A federal royal commission into the Murray-Darling Basin Plan is the only way to expose the reasons behind its failings, according to local farming and community groups.
Calls have been mounting for a royal commission, with NSW Farmers calling for the National Farmers’ Federation and the NSW Government to throw their support behind the push.
Murrumbidgee Industry and Agriculture Communities chair Paul Pierotti said farming groups applaud the actions of NSW Farmers because communities believe “there is no other option” to getting to the bottom of the basin plan’s failings.
His stance has been supported by Jan Beer, from Upper Goulburn River Catchment Association, who said she could not understand why the VFF did not also publicly support a royal commission, especially as it was backed by about 200 delegates at last year’s Victorian Liberal Party conference.
Mrs Beer said communities were at breaking point.
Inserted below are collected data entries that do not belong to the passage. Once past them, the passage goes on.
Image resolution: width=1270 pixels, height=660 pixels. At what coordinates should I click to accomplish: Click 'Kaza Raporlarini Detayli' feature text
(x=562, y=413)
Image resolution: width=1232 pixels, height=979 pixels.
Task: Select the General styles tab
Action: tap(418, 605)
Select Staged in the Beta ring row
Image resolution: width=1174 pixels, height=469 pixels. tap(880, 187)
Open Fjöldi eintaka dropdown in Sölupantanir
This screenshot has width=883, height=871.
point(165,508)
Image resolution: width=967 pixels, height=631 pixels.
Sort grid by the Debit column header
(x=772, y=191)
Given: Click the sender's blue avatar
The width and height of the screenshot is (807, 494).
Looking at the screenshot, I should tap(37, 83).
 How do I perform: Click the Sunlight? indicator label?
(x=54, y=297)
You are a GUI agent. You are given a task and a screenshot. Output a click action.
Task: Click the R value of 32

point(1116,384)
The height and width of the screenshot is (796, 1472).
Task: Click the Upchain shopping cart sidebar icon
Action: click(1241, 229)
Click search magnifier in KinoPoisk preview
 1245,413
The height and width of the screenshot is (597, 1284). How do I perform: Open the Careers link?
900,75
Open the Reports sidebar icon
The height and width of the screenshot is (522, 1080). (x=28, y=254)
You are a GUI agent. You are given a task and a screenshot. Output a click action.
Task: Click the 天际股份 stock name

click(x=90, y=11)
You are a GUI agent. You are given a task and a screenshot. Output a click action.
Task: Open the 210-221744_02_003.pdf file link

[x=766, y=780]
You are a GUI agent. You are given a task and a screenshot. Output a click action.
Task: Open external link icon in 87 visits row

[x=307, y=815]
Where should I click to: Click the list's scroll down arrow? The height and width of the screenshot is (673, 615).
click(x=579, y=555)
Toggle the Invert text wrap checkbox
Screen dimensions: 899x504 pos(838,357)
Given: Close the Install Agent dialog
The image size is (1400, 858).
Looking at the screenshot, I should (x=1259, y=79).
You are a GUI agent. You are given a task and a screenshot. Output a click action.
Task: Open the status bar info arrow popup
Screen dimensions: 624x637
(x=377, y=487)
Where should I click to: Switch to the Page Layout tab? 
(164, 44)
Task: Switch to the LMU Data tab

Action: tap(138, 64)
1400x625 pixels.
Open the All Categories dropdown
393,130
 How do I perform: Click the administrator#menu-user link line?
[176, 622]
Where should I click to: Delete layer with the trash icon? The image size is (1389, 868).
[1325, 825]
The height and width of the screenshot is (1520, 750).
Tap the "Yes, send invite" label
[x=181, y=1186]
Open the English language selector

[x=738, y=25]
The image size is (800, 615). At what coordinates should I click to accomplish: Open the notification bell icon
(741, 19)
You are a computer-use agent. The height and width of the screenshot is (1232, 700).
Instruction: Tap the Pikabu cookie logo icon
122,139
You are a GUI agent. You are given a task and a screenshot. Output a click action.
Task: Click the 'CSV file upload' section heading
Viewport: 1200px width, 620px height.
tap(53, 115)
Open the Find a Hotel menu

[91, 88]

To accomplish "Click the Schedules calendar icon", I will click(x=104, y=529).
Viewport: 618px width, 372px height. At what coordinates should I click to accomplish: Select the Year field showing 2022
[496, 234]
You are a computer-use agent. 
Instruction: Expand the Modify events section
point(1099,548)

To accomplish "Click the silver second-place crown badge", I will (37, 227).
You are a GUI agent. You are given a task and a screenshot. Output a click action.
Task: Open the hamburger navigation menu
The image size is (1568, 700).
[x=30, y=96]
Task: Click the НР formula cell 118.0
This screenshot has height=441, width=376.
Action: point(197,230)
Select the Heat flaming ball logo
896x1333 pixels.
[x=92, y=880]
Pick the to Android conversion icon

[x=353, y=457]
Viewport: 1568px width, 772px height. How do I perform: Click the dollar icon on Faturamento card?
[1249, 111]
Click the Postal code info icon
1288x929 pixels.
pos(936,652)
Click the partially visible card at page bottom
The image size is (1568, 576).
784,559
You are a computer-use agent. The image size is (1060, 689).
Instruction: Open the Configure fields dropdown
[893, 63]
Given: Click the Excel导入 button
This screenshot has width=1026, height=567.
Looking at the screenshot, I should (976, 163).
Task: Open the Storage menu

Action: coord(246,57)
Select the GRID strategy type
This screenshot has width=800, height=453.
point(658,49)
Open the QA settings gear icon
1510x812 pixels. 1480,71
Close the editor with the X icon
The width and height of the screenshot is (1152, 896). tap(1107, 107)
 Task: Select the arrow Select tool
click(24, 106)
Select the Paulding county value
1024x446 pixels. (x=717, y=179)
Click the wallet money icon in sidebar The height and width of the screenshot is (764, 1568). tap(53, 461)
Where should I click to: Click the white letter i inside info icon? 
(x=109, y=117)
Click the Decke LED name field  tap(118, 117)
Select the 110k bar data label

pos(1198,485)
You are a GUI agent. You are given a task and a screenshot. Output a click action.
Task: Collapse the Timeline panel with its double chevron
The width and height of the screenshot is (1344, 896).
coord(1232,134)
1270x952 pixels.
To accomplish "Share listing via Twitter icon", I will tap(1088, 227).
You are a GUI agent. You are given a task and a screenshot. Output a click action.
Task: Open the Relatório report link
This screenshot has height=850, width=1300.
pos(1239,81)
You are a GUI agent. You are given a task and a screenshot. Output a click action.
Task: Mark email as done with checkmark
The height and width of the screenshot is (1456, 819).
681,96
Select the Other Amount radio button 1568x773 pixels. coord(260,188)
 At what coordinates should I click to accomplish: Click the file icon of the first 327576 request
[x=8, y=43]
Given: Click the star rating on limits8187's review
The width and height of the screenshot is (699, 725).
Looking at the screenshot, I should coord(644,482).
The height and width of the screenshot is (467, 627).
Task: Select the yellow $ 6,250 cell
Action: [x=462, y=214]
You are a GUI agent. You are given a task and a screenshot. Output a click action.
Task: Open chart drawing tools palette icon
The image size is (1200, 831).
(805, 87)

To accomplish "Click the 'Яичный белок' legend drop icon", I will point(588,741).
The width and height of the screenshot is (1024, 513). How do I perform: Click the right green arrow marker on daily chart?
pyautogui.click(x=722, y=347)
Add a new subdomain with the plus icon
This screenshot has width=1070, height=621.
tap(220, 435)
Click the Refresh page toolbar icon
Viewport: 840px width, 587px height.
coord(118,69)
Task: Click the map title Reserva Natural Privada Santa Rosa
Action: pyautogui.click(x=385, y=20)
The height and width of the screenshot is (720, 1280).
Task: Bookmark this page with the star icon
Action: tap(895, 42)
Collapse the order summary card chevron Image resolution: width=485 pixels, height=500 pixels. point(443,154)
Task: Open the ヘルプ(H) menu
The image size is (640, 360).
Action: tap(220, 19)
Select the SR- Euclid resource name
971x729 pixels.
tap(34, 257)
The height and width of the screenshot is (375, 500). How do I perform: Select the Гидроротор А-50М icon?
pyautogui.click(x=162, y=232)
“A vast range of community and farming organisations support the royal commission as a last resort to get some fairness and common sense back into the basin plan,” she said.
“All other avenues we have explored have been met with closed doors from governments and bureaucracies at all levels.
“We want to get to the bottom of why we are being sacrificed for questionable environmental gain in some instances, and obvious environmental damage, which is being ignored, in others.”
Mr Pierotti said among the issues a royal commission must address is floodplain harvesting in the northern basin, which is significantly impacting on the Murray River system.
Mrs Beer called for a federal royal commission to examine why billions of litres a year is allowed to flow out to sea via South Australia's south-east drains, which once drained into the southern Coorong.